Виконт остановился в дверях и посмотрел на Эмери. Дворецкий только покачал головой и усмехнулся.
— За хорошее приданое, — терпеливо разъяснил Саймон, — он согласится сочетаться даже с вашим другом Лестером. Многие богатые невесты — не для Кинси. Большинство мамаш не подпустят его и на милю к своим дочерям, а с вами у него не будет этих проблем.
— Ох… — только и выговорила Калли, складывая оружие, словно заявление Саймона полностью ее убедило. Однако через секунду она снова набросилась на него: — Но я предупреждаю вас, Броктон, перестаньте называть меня Каледонией!
Саймон помедлил немного, обдумывая, что ей ответить, но только улыбнулся и пошел к себе. Он был прав с самого начала: Каледония Джонстон, в сущности, еще ребенок, несмотря на то что ей почти девятнадцать лет. Неординарный, милый ребенок. Озорной, но внушаемый. Клюнула на его ложь, едва успевшую родиться в уме и слететь с губ.
Хорошо. Пусть Имоджин развлекается, делая из юной дикарки светскую даму. Пусть думает, что, представив обществу свою протеже, она затем выдаст ее замуж за своего единственного сына. Как знать, вдруг это поможет его матери отвлечься от злосчастной идеи стать графиней?

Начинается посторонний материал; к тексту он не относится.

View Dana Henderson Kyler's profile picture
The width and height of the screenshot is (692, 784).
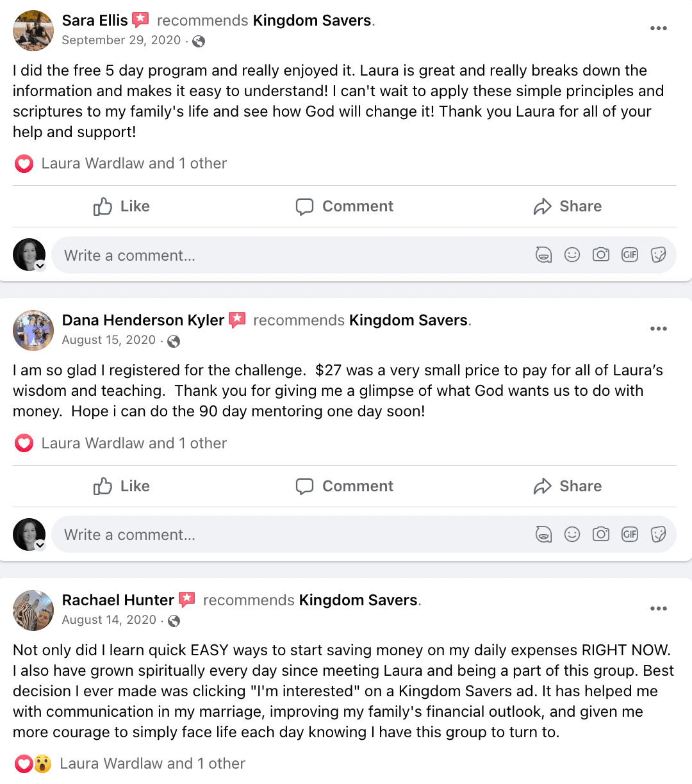pos(33,331)
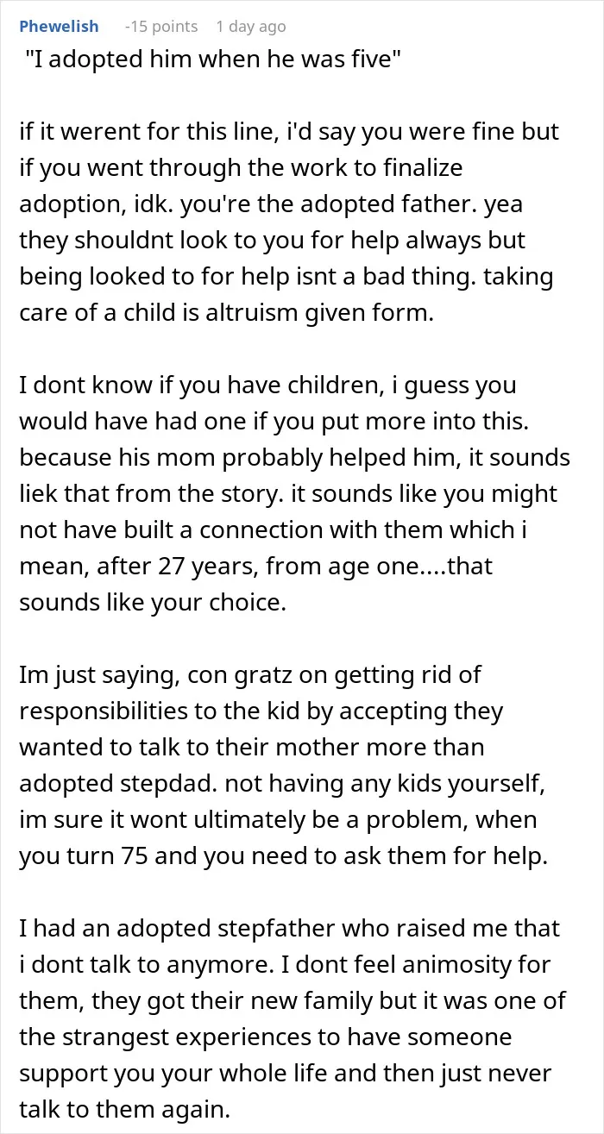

Пусть мисс Джонстон считает себя неотъемлемым звеном грандиозного проекта по уничтожению Филтона. Тем проще будет для Имоджин сделать из нее послушную маленькую куклу.
И пусть они обе, две очень сходно мыслящие докучливые женщины, тешатся вдоволь. Только бы им ничто не угрожало. Лишь бы они оставались в стороне и не путались под ногами. Тогда ничто не стеснит его действий, и Ноэль Кинси исчезнет с лица земли в точном соответствии с планом.